* DOCUMENT SEGMENT:
#####
Once we’d settled Modestine onto this campsite in Lavende – in contrast to Baveno there is hardly anyone here and it’s a but scruffy and old fashioned – we walked up into the village. There is a circus nearby and we stopped to chat to a giraffe and a zebra while from inside the big top came the trumpeting of an elephant. The old village is lovely with narrow passages leading between the big houses colour-rendered in orange, sienna and yellow, with their contrasting blistered wooden shutters in dark green or brown. There are tubs of flowers on balconies, on steps and in entrance ways where doors are open to admit the sunshine.

Down beside the water local families were out and it was crowded with long queues for ice-creams and coffees. Restaurants were just clearing up after lunch and the vistas of the mountains, still with snow in their shaded crevices, reflected on the surface of the water. We are on one arm of the lake which sends out long tentacles, octopus-like, between the mountains. Thus at one point it seemed as if we were on the bank of a river, then the lake opened out with other arms leading off. To get to the place just across the water could take many hours of driving! We should know, we seem to have spent all day driving around the shore of Lake Maggiori before turning off some time after Locarno to make our way across towards Lugano.
#####
* DATA:
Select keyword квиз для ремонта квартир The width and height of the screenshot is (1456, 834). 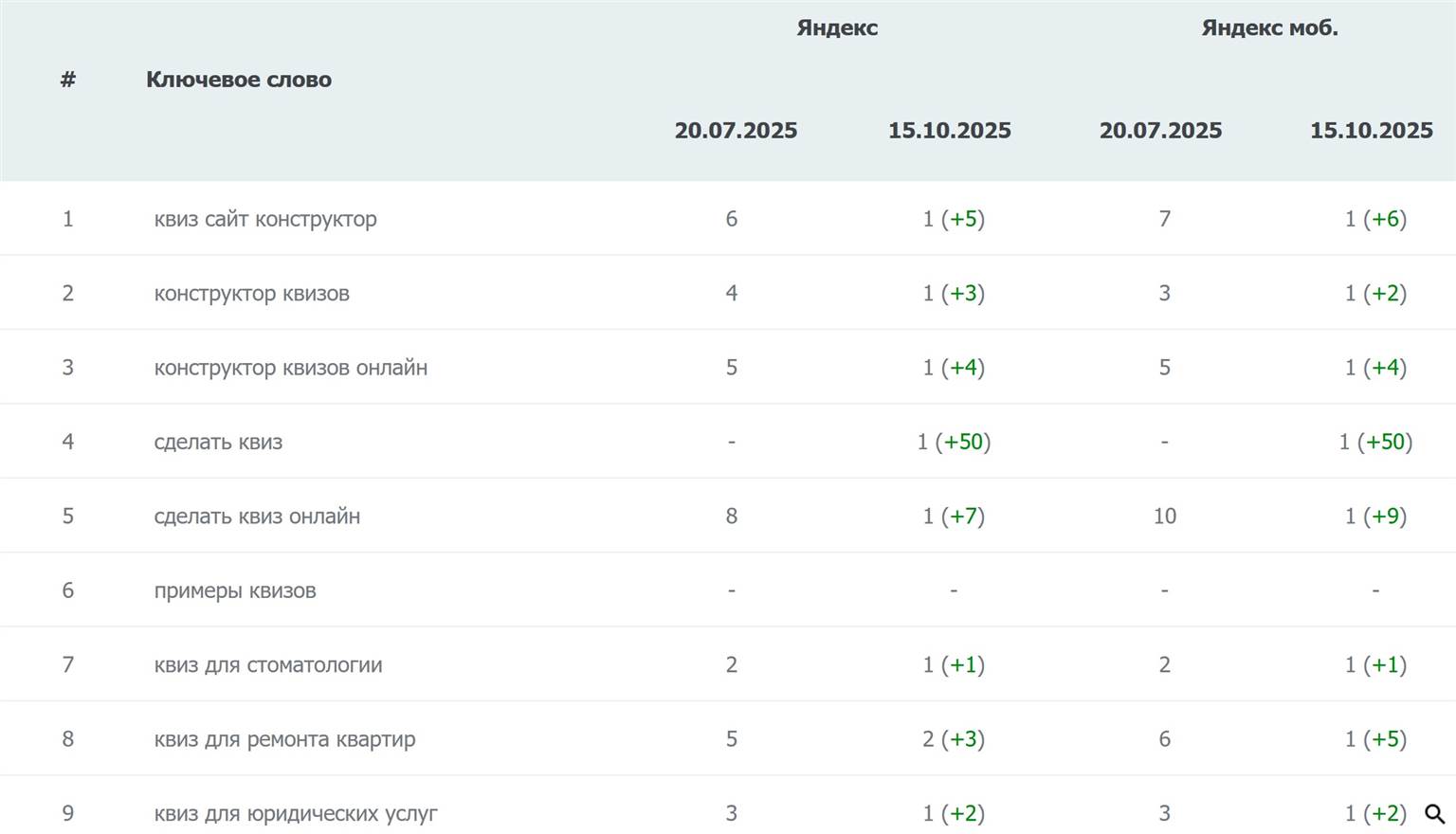pos(284,739)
#####
* OBJECTIVES:
A - List every place name that appears in the travel account about the lakeside campsite and village.
B - In the travel account about the lakeside campsite and village, what colors are the shutters on the old village houses?
C - Continue the travel account about the lakeside campsite and village, picking up after its final sentence.

* ANSWERS FOR THE EXERCISE:
A - Lavende, Baveno, Lake Maggiori, Locarno, Lugano

B - Dark green or brown.

C -
Lavende on Lake Lugano

Lake Lugano at Lavende

Lavende, Lake Lugano

Wednesday15th April 2015, Iseo
I’ve not been up to writing anything for the past few days but today I think I’m slowly on the way to recovery. We arrived at Iseo on Monday after a day of hot and unpleasant driving through small but busy little towns. Italy has accepted roundabouts with delight and we reckon we’ve been round hundreds of them today. Looking through our blog of our first visit I find I complained about exactly the same things then as have driven me bonkers this time. – effaced road markings, inaccurate signposts, potholes that make the UK seem civilised, heavy lorries and narrow roads, 50km speed restrictions for almost all of northern Italy away from motorways, and steeply winding roads. The very worst though was suddenly entering a very long tunnel without lighting inside. My headlights were useless with the deflectors I have to use and the bright LED lights of oncoming vehicle broke into a thousand shards of light. It was a terrifying experience. I think it must have been the contrast with the bright sunlight outside the tunnel and the lack of lights inside. I’ve never experienced it before though, even though many Scandinavian tunnels we’ve used have been unlit.

Eventually though we reached Iseo and settled on a pitch beside the water’s edge with Monte Isola out in the lake. This is claimed to be the largest island in a lake anywhere in southern Europe. It has several little villages and a circumference of nine kms. The campsite we found was idyllic, the clear water lapping just a couple of feet from Modestine’s back door. It was clean and friendly and there was free wifi.

Sunset from our pitch on the campsite, Iseo

Lake Iseo

Monte Isola, Lake Iseo

For two nights we stayed, I was too ill to be interested in anything other than not driving! Yesterday I felt marginally better and Ian wanted to explore Iseo.

Castle, Iseo

Piazza Garibaldi, Iseo

Arsenal, Iseo

It was hot and by the time we’d walked two kilometres into town we were both weary and realised the campsite was quite unsuitable without a bus service. So this morning we reluctantly left the lake and drove along into Iseo where we have settled on another, slightly dearer campsite but it is minutes from the ferry terminal, the supermarket and the railway station. It is also on the lake and we have an equally good view though we are not on the water’s edge. It is a charmingly run, old fashioned campsite where we were greeted by an elderly, delightful Italian gentleman who shook our hands, even opening my door to assist me out! He spoke to us the entire time in German but then we are the only English here. It is an ADAC listed site and all the other campers are German. It’s very pleasant indeed and we still have free wifi so we are more than happy to stay here instead.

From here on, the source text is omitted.